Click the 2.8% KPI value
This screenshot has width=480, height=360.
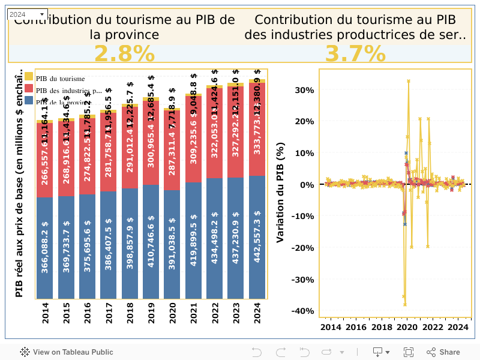click(x=124, y=54)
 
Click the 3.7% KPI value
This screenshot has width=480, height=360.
click(x=355, y=54)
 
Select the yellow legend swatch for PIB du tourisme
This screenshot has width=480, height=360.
click(x=29, y=77)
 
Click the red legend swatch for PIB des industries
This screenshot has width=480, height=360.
click(x=29, y=89)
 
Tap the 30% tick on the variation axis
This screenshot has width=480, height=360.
click(x=306, y=90)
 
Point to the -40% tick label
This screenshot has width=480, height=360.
click(x=304, y=311)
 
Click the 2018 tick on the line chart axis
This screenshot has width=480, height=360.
click(x=382, y=328)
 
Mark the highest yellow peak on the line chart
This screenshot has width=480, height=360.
click(x=409, y=81)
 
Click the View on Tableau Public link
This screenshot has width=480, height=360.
click(x=66, y=352)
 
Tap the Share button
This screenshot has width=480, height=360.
click(x=443, y=352)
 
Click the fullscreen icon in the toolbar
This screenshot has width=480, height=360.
click(x=409, y=352)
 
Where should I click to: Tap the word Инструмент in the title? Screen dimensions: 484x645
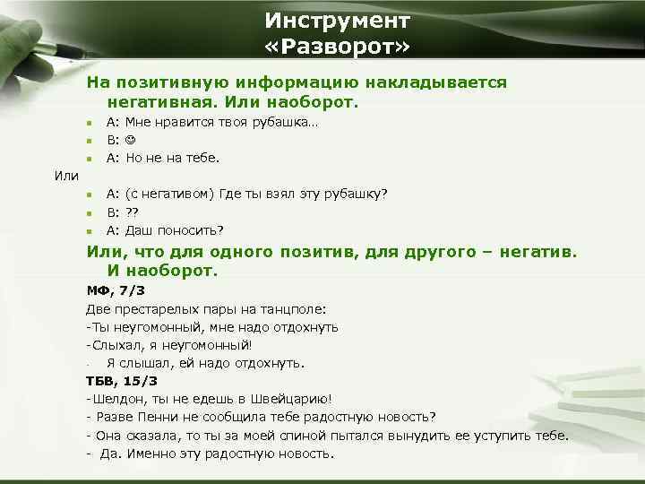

**EXERCISE**
From the data above, list every line that contains the string "tick". Case counts.

**RESPONSE BELOW**
Tap the 30% tick on the variation axis
Point to the -40% tick label
Click the 2018 tick on the line chart axis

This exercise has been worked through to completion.